Other analyses also revealed that the MAPK signaling pathway might have impacts on cancer stemness, mutation burden, and immune microenvironment. MAPK phosphorylation has been suggested to regulate the immune response53. So far, the direct involvement of this pathway in immunity was least reported, yet, a few studies have revealed potential indirect effects of it on immune cells. For example, this pathway was reported to play a role in immune escape under PDL1 immune therapy54. These results were generally consistent with our assumption that this pathway can affect the response of the immune therapy, just as we demonstrated in the analysis of the predicted immune checkpoint blockade response.

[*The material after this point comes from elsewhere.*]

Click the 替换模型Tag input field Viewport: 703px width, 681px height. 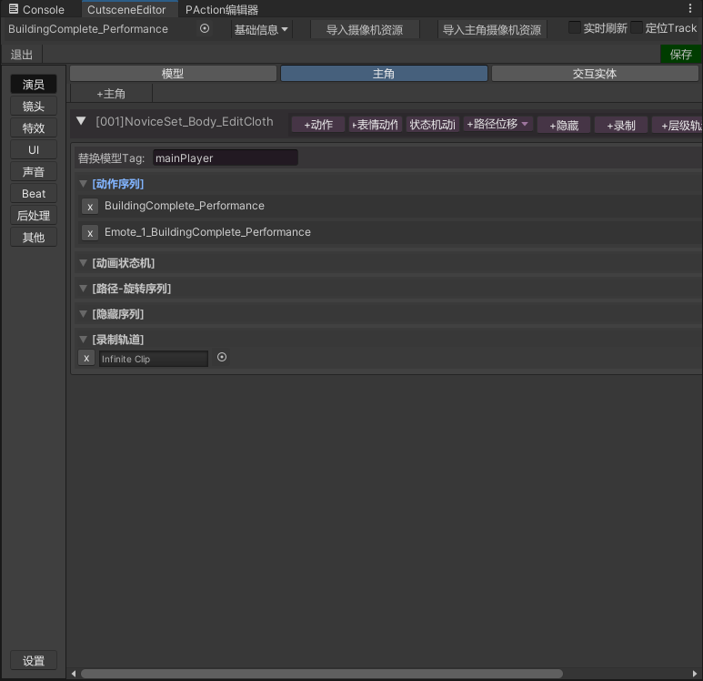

A previous study reported TUC338 as a prognostic factor for tumors whose effects were medicated by the MAPK signaling pathway55. Similarly, in colon cancer, a prognosis-associated gene HNRNPA2B1 was reported to affect cancer cells through the MAPK signaling pathway56. However, so far, this study is the first study that developed the MAPK signaling pathway prognostic model. To maximize the prognostic value of the MAPK signaling pathway genes, we included all the glioma up-regulated MAPK signaling pathway genes and constructed risk models using the LASSO method. LASSO is a machine learning method that combines variable selection and regularization in order to improve the accuracy and interpretability of regression models57. The training cohort had 663 cases which enable sufficient training for the model. The model was further validated with three external cohorts with relatively large case numbers. CGGA 693, CGGA 325, and CGGA 301 had 693, 325, and 301 cases respectively, thus, we believe the model was reliable. In addition, the model was also found to correlate with many other pathway scores, indicating that the model might have multiple applications.

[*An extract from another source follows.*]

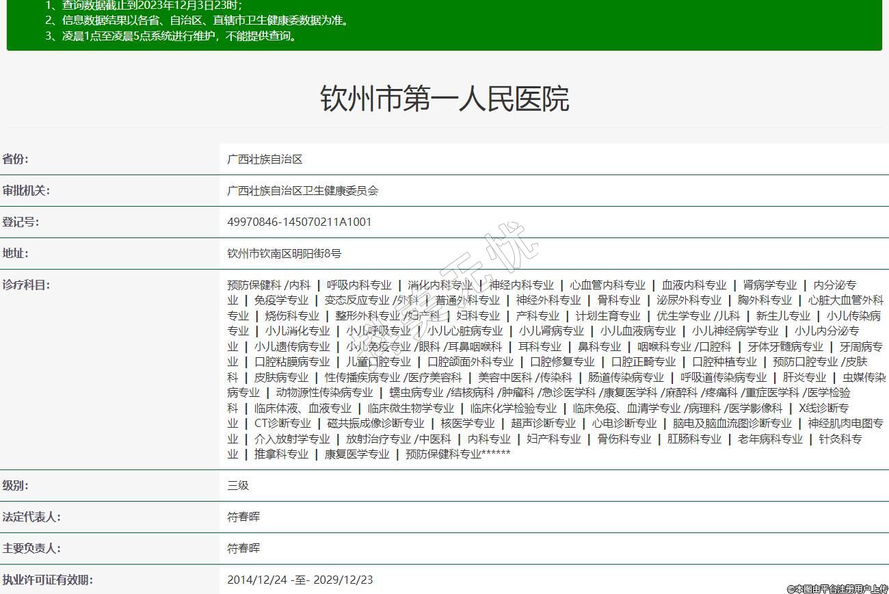Viewport: 889px width, 594px height.
Task: Click the 执业许可证有效期 field label
Action: 47,580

The overexpression of the MAPK signaling pathway provided three advantages: (1) easy detection with low background, (2) distinguishing markers between glioma and normal brain cells, and (3) potential specific drug targets for glioma. Previous studies have proposed and demonstrated several drugs that targeted the MAPK signaling pathway in glioma cells16,17,18. However, non of these studies applied a systematic screening method to discover potential drugs and key targets for the MAPK signaling pathway in glioma. Recently developed bioinformatic methodologies and databases enable better strategies to screen and predict the potential drugs and key targets in this pathway in glioma. In this study, with bioinformatics data, we narrowed the key target to a most promising protein: IKBKB. The inhibitor of nuclear factor-kappa B kinase subunit beta (IKBKB) works by breaking down the inhibitor of kappa B, which allows nuclear factor-kappa B to be activated and carry out its functions. This process helps to prevent the inhibition of nuclear factor-kappa B58. The expression of IKBKB has been reported to regulate some cancer types, such as breast cancer59, kidney cancer60, and lung cancer61. In glioma, IKBKB has been found to regulate apoptosis62, invasion63, and migration63. These results support our hypothesis that IKBKB might be a drug target for glioma treatment. In fact, previously, IKBKB has been suggested as a potential target for cancer treatment64, but few studies have been screening and discovering the potential drugs for this pharmacological target. We hoped our screening and prediction provided potential drugs and targets for future studies of the MAPK signaling pathway in glioma.

Granted, this study was subjected to a limitation: this study is based on open data without experimental validation, thus the mechanistic proofs are weak. Nevertheless, we hope the finding that the MAPK signaling pathway was overexpressed in glioma with prognostic value can provide novel insight into glioma treatments, and the example drug prediction of the key hub protein IKBKB provided a strategy for future drug discovery.